» Exercise instructions
Would you give back exactly the lines from the line with "This screenshot has width=1280, height=800." through the end of the entries below, both included, but none of the pictures?

##############################

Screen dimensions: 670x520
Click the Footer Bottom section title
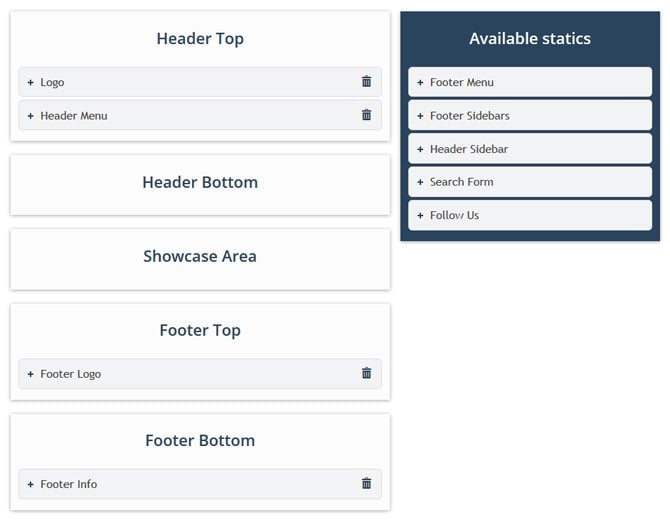click(x=200, y=440)
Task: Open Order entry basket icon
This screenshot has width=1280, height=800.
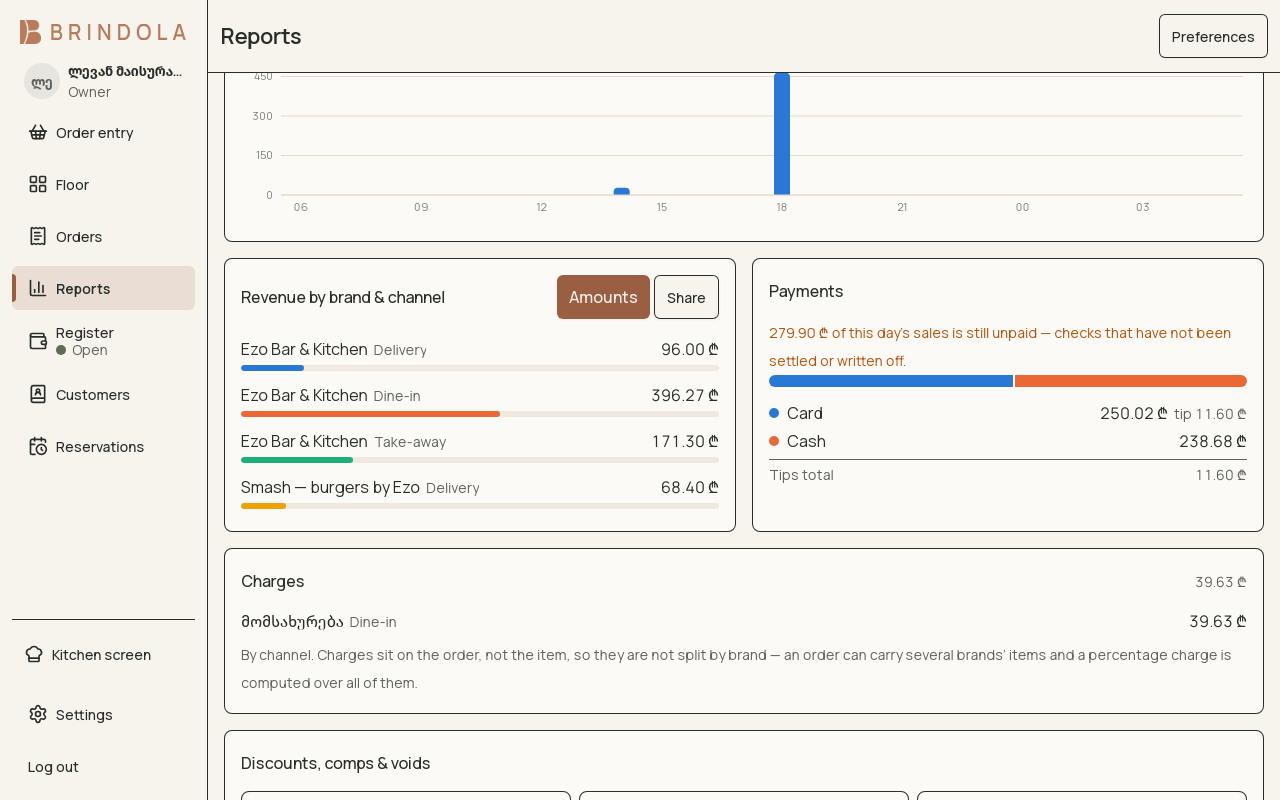Action: [x=38, y=132]
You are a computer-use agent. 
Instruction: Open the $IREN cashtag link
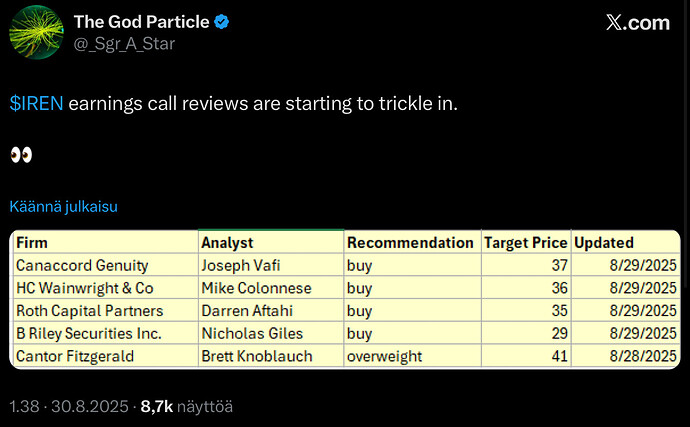(36, 104)
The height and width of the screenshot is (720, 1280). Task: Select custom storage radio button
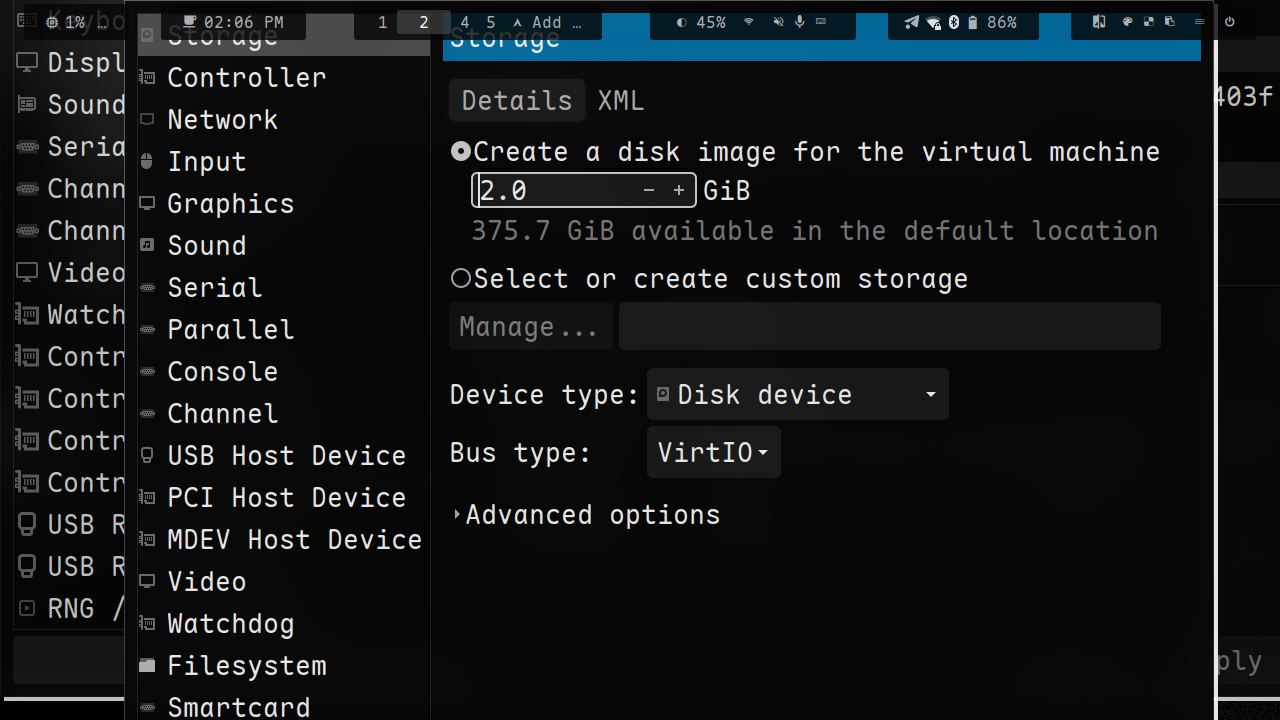[460, 279]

##############################

» Response
This screenshot has width=1280, height=800.
Action: [x=38, y=132]
You are a computer-use agent. 
Instruction: Open the $IREN cashtag link
(36, 104)
The height and width of the screenshot is (720, 1280). Task: Select custom storage radio button
[460, 279]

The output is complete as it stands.